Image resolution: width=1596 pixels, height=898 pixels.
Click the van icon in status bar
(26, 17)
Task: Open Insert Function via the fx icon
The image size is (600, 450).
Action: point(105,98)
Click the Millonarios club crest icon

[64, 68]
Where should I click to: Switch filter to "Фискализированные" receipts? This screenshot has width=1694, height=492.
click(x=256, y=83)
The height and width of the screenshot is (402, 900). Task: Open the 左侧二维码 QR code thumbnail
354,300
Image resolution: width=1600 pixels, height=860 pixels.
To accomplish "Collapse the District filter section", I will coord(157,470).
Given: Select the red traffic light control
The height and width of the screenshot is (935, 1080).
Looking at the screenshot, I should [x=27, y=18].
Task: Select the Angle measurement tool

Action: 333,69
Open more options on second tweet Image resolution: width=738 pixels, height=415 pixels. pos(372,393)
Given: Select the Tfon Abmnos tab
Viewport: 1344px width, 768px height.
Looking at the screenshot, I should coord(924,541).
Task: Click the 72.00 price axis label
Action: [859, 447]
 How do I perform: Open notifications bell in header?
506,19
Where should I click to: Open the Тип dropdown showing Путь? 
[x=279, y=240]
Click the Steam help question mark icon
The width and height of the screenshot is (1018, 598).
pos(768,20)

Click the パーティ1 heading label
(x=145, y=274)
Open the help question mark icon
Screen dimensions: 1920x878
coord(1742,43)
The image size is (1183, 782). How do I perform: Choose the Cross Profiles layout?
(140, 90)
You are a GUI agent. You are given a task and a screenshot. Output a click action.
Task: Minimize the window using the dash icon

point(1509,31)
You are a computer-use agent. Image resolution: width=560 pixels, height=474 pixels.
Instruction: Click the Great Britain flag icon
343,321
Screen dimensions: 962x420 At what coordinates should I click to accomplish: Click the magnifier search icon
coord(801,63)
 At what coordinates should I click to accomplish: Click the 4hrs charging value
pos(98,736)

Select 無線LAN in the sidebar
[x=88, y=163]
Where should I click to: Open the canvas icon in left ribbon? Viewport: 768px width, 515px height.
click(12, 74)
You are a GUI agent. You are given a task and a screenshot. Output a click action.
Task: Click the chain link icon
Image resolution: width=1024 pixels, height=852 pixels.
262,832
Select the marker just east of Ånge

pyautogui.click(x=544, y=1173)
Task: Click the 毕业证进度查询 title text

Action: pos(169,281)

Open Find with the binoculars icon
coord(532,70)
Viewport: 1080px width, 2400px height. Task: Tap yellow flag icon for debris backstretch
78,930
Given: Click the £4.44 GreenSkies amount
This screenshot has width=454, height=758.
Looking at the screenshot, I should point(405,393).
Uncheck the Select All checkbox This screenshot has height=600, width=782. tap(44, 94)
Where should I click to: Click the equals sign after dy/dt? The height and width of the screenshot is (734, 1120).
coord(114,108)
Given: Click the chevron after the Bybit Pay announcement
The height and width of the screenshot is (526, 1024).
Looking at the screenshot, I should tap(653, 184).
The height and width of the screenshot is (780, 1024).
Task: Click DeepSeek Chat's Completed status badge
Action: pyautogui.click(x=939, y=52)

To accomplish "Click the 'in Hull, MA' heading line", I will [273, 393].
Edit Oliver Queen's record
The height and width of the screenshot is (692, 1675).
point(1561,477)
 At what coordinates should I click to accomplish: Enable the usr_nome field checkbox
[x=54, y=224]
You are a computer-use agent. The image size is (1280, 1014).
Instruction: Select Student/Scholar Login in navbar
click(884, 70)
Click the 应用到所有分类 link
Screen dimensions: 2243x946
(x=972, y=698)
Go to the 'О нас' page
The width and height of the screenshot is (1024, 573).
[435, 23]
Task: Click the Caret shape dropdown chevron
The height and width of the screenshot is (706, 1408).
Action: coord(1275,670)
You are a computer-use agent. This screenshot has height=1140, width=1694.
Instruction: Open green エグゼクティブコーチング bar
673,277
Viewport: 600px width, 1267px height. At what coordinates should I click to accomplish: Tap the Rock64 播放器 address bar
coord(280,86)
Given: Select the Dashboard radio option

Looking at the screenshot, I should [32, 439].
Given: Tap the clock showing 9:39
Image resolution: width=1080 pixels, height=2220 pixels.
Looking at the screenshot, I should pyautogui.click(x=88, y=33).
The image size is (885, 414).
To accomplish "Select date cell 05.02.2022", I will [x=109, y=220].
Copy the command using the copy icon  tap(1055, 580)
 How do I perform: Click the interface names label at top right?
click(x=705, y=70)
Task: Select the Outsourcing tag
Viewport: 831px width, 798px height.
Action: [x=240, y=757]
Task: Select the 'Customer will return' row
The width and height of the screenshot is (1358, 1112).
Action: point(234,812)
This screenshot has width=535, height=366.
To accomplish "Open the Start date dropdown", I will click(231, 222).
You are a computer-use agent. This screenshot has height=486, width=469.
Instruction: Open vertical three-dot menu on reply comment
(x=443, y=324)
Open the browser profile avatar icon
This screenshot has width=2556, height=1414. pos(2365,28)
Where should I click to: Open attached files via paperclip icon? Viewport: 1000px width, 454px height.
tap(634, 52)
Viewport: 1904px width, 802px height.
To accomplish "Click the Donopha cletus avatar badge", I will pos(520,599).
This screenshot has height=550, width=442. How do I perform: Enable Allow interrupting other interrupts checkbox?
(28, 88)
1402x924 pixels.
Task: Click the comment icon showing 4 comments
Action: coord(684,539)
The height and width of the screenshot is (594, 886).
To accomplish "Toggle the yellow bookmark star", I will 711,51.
# # # # #
__Try it__: Within these records, how many lines include the word "will"? The reply should be that number alone.

__Solution to this problem__: 7